=== WHAT THE TASK ASKS ===
Rewrite the data below, replacing "three-dot menu" with "overflow menu" and keeping everything else the same. Leave out the pictures.

=== RAW DATA ===
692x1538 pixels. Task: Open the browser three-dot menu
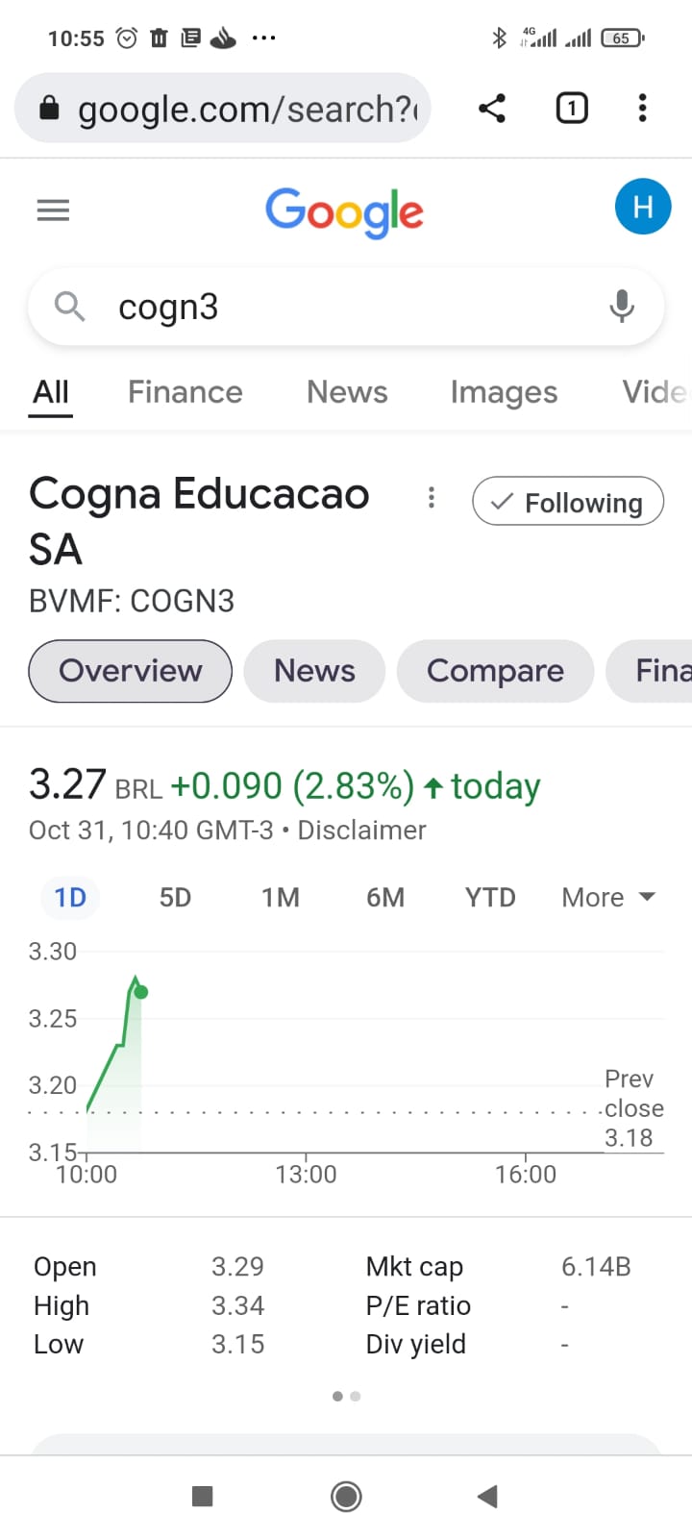[642, 108]
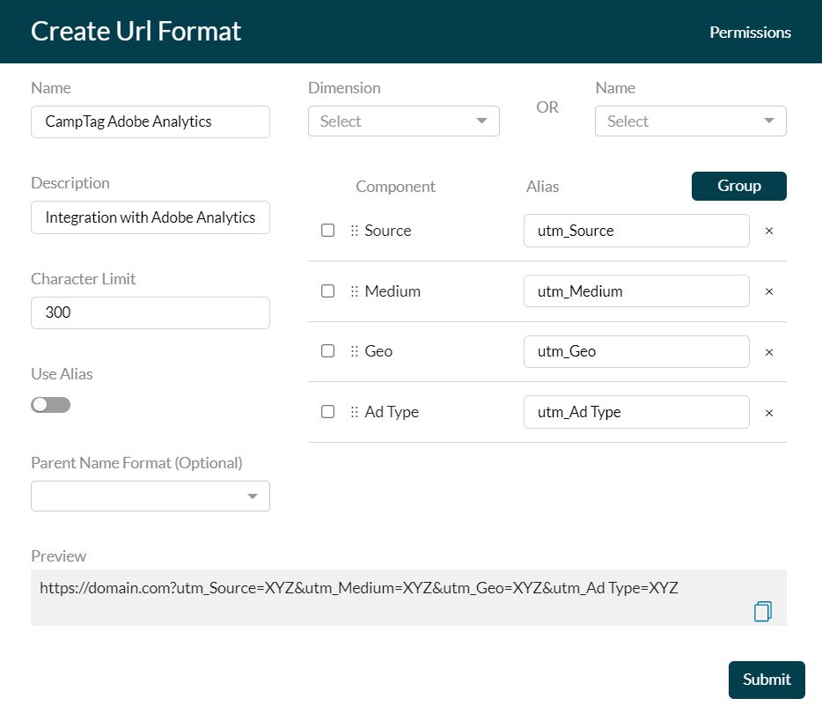The height and width of the screenshot is (728, 822).
Task: Submit the URL format form
Action: pyautogui.click(x=766, y=680)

=== SOLUTION TO THIS PROBLEM ===
692x1538 pixels. Task: Open the browser overflow menu
[642, 108]
The height and width of the screenshot is (728, 822).
Task: Submit the URL format form
Action: pyautogui.click(x=766, y=680)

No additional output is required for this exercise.